Vampires were real underdogs. With fewer than 20 million links, they will need some fresh programming to stay in the competition for our diminishing attention span.
But here is a daring prediction. By 2012, Social Security will be as important as Britney Spears. At long last, maybe then we can make some headway on its problems.
Let’s start with your annual letter from the Commissioner of Social Security. It recaps your work record and projects your future retirement benefits. It also warns that benefit payments will exceed employment tax collections by 2016. Worse, it says the Social Security Trust Fund will be exhausted by 2037. When that happens, employment taxes will cover only 76 percent of promised benefits.
As it turns out, the letter is optimistic.
Benefit payments already exceed employment tax collections. According to the Congressional Budget Office, a crush of retirees and fewer workers has turned the expected surplus of employment taxes over benefit payments into a shortfall.
Fortunately, it’s estimated at only $29 billion this year, piffle in government finance.
The piffle, however, is expected to continue. There will be a need to find cash and we will be talking about it in 2012.
Some readers will say, “Gee, isn’t that what our Social Security Trust fund is for?”
It’s a reasonable, if naïve, idea. While it is true that anyone who worked between 1983 and today has shoveled some extra money into the trust fund, it’s not sitting there like dollar bills in Scrooge McDuck’s vault. The trust is just a collection of IOUs from the U.S. Treasury.
Back in 1983, when Alan Greenspan led a commission that reformed Social Security, total Federal debt was only $1.4 trillion. Our reformed Social Security was supposed to be solvent for a full 75 years.

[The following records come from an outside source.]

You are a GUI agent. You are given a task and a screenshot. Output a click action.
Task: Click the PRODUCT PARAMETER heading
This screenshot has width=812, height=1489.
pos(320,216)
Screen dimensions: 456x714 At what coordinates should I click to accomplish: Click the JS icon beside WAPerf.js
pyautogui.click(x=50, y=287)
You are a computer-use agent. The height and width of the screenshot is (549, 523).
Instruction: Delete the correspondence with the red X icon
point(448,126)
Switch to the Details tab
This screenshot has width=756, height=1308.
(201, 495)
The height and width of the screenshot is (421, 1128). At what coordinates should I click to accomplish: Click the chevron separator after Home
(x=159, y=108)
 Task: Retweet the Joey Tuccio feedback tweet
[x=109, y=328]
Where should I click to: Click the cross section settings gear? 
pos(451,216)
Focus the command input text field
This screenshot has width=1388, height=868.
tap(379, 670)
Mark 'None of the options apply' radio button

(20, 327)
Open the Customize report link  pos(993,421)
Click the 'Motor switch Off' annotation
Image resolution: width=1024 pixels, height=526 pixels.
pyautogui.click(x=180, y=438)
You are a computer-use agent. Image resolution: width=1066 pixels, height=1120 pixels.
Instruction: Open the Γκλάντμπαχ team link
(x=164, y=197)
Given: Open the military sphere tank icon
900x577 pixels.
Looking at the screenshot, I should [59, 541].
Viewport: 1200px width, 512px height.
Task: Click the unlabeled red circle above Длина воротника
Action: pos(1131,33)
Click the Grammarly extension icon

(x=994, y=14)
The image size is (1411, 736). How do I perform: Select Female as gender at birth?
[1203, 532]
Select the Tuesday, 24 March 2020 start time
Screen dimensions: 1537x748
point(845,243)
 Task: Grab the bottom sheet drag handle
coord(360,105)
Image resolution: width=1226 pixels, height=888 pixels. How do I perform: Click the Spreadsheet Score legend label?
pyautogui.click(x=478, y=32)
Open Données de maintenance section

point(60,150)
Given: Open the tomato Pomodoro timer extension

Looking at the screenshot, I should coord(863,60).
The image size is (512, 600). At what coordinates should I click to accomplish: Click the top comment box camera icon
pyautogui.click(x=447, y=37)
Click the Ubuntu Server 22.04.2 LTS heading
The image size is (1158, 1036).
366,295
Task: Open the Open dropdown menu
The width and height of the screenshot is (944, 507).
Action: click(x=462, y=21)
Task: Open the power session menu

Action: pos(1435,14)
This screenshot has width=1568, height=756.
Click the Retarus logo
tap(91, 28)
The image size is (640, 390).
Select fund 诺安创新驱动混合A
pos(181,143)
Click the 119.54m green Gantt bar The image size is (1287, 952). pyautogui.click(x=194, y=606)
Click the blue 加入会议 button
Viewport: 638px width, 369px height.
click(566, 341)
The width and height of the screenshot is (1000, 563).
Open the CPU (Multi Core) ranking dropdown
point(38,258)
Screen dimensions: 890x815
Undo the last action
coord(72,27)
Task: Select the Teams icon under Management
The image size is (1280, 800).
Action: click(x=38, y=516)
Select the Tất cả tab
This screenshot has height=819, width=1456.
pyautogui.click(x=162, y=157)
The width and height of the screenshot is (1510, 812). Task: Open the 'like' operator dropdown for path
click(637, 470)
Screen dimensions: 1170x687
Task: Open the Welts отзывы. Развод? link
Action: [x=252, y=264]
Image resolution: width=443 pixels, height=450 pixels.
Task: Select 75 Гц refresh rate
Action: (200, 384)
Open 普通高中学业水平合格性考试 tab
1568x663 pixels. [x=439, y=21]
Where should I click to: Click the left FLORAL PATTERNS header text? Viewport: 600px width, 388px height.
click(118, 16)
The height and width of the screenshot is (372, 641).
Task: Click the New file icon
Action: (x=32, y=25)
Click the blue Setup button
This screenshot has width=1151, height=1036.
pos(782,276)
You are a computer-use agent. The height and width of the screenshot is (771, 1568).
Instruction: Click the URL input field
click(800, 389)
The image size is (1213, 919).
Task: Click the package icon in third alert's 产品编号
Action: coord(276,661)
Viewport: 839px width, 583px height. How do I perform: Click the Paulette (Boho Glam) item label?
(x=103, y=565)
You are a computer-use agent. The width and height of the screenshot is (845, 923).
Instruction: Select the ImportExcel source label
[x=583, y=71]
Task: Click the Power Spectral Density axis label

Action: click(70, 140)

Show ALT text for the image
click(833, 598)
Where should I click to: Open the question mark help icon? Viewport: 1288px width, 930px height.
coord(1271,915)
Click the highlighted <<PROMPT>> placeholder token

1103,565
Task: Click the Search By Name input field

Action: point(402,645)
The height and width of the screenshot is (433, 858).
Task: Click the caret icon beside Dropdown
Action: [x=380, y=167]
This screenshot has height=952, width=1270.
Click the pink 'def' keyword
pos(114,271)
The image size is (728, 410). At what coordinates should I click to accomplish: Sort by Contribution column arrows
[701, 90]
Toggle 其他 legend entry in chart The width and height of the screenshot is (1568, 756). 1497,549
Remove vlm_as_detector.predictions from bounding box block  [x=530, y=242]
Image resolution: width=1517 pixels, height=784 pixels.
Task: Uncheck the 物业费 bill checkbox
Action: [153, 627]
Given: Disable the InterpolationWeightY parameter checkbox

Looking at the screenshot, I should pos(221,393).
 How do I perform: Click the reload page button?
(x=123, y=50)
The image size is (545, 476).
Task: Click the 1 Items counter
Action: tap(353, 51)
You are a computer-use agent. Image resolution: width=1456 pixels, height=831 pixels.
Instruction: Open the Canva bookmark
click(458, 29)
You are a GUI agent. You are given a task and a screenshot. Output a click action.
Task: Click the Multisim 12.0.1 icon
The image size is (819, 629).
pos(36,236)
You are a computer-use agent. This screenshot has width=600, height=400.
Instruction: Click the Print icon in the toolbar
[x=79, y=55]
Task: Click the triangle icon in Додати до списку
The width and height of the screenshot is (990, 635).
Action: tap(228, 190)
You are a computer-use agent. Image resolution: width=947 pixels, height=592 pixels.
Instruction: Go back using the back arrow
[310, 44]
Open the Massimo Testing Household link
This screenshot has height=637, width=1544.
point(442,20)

Its accumulating surplus, held in trust, would cover the hefty cost of the baby boomers when they retired.
But as with a few other things, Alan Greenspan missed the mark. Today the unfunded liabilities of Social Security alone are $5.3 trillion. And the surplus is no more. Worse, U.S. Treasury debt is now $12.4 trillion— which includes $2.3 trillion of IOUs held by the Social Security Trust Fund. So when Social Security goes to redeem its IOUs and cover that $29 billion shortfall, it will go to the Treasury. Sadly, the Treasury is empty except for its tax revenue and whatever it can borrow. It’s a real hand-to-mouth operation.
So, instead of subsidizing other government spending, as it has for decades, employment tax funded Social Security will be just another program in need of cash.
And what does that mean?
No one knows yet. But my bet is that it will be called “modernization.” (Remember, they’ve already done “reform.”)
You can get an inkling of what it really means by reading a recent report from the Senate Committee on Aging. It provides an extensive menu of steps to address the problem. Here are two extremes on the list:
—“Increase Worker and Employer Contributions by 1.1 percent.” Since worker and employer now pay 12.40 percent of payroll in employment taxes, the 2.2 percentage point increase in the tax would be a 17.7 percent increase on all workers, including those working short shifts at McDonald’s.
My bet: Public reaction, whether left or right, will be, “Sorry, we won’t go for that trick twice.”
—“Reduce benefits by 5 percent for New Beneficiaries in 2010 and Later.” That’s a hefty cut, but hardly enough. It would cover only 30 percent of the projected 75 year shortfall. So the weasel pack would have to look for additional cuts.
Between those two extremes, the Senate Committee lays out a list of weaseling and finagling tools and calls it “modernization.” They are careful to say they don’t favor any particular option and dislike some, but the reality is that this is the political menu. They are in the kitchen, getting ready to cook.
We’re going to be hearing about increases in taxes, decreases in benefits and changes in formulas. Whatever.
The big sucking sound you’ll hear is 535 weasels, hard at work, but the bottom line is that more will be going in and less will be coming out— at least to the people who paid it in.